Westworld’s excellent first two seasons were, in retrospect, vestiges of another era of prestige television: When fan interactivity was as important in science fiction viewing as the scripts themselves; shows using the internet to render their symbolic other-worlds three dimensional. Executive producer J.J. Abrams was a pioneer of the fan Easter egg—I’m sorry, I must mention Lost here—and Westworld’s first season hit in October 2016, during a more sophisticated iteration of viewer engagement, its secrets slowly revealed for the most dedicated nerds (myself) via cryptic websites.
Four years later, in 2020, cultural subtlety has been all but crushed for reasons perhaps obvious and maybe less so—I blame Quibi—and so it’s probably fitting that Westworld’s third season is both banging its viewers over the head with its intentions (A.I. is bad; humans are self-destructive; the surveillance state is demonic) and being utterly opaque about them, leaving its big-swipe ideas in the hands of extraordinarily confusing story development and character motivations that are truncated at best, half-baked at worst. Season 3's penultimate episode, “Passed Pawn,” attempted to wrap up loose ends in a fashion the season never really earned—Aaron Paul’s Caleb is just too much of a weirdo to fit into the algorithm? My god—and set itself up for a season finale of backtracking exposition that, with any luck, will explain maybe half the shit they’ve been trying to put forth. And since the season’s myriad ideas have felt thrown at the wall like a superball, it seems like the only way to wrap it up is for a big final scene in which every one of its million (excellent) ensemble players, most underused for the sake of its circuitous plot (FREE JEFFREY WRIGHT), gets together and does a quarantine singalong over Instagram Live, because the metaphors between Westworld’s “New World” and our own are just that hamhanded. Why not? At least it would be fun, and for the first time, this season has made untangling Westworld’s multitude of conspiracies decidedly un-fun.

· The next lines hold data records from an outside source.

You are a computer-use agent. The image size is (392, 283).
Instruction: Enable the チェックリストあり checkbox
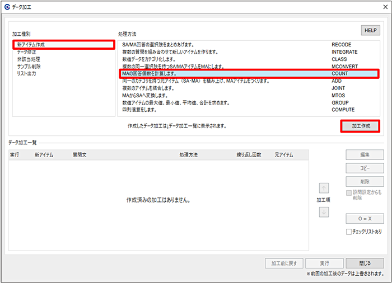tap(349, 232)
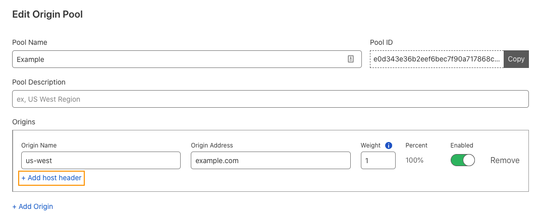Click the autofill icon in Pool Name field
This screenshot has height=220, width=539.
(351, 59)
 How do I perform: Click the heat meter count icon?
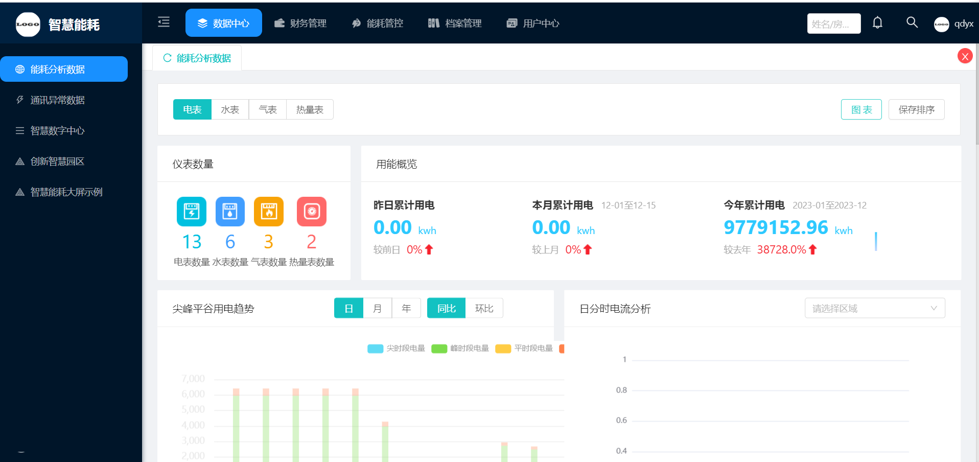pyautogui.click(x=311, y=212)
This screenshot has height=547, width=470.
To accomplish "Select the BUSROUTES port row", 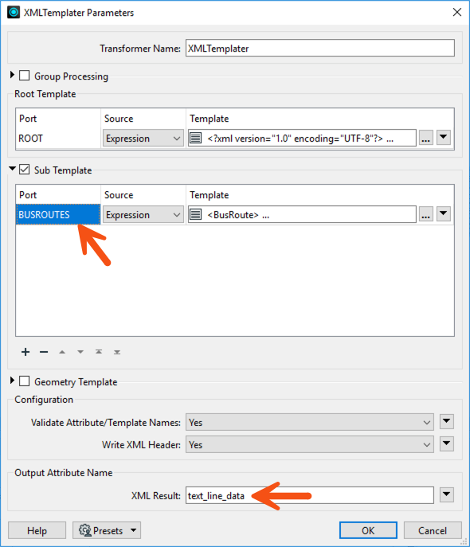I will pyautogui.click(x=58, y=214).
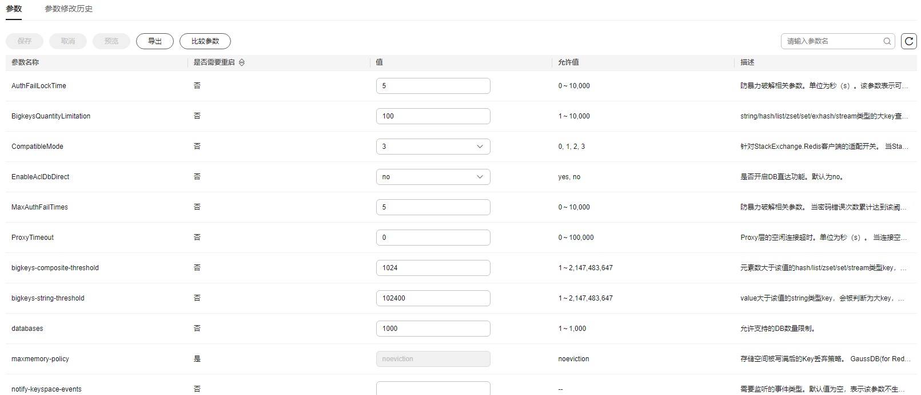
Task: Click the bigkeys-composite-threshold value input
Action: click(x=433, y=268)
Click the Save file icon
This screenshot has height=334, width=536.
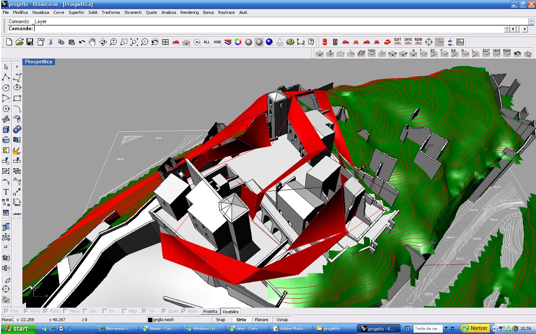click(x=30, y=42)
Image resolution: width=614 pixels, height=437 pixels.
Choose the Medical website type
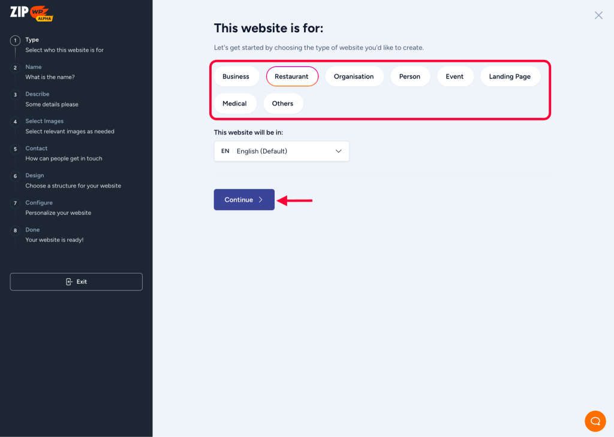pyautogui.click(x=235, y=103)
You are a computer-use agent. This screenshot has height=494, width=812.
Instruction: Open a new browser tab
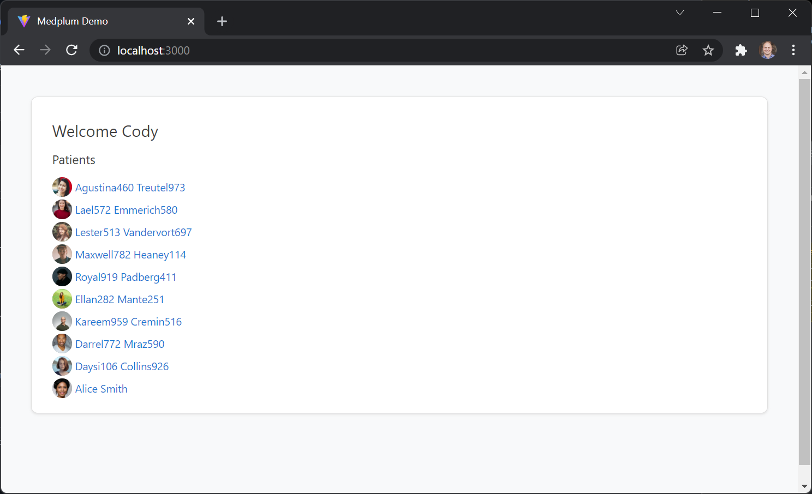click(x=222, y=21)
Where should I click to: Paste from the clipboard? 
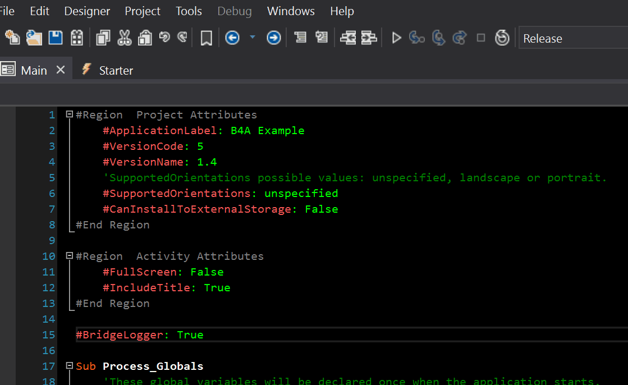click(x=146, y=37)

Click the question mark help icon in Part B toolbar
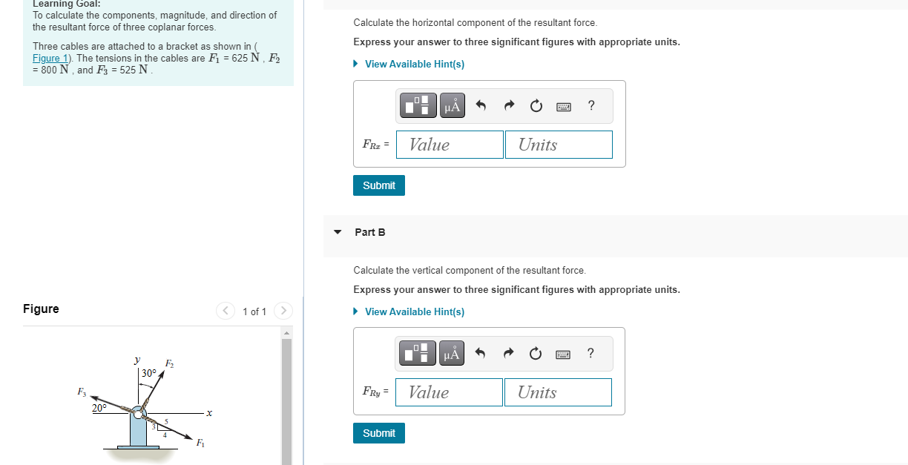[x=590, y=353]

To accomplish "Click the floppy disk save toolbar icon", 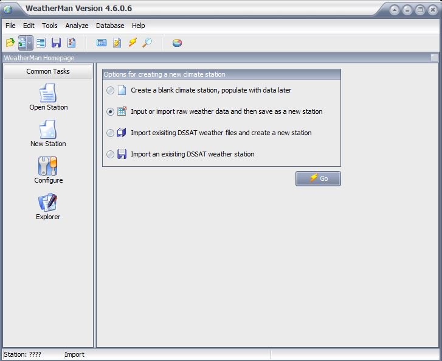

And still, I cannot turn away: The talented actors, the gianormous budget, the chance to witness the awesome fight training Thandie Newton and Evan Rachel Wood have been putting themselves through for the past four years. Next Sunday’s season finale, “Crisis Theory,” has a lot to figure out, as do I. Until then, however, I rant in the video above in this year’s second-to-last installment of Westworld Conspiracy Corner, filmed from an actual corner in my home. Rehoboam to the world.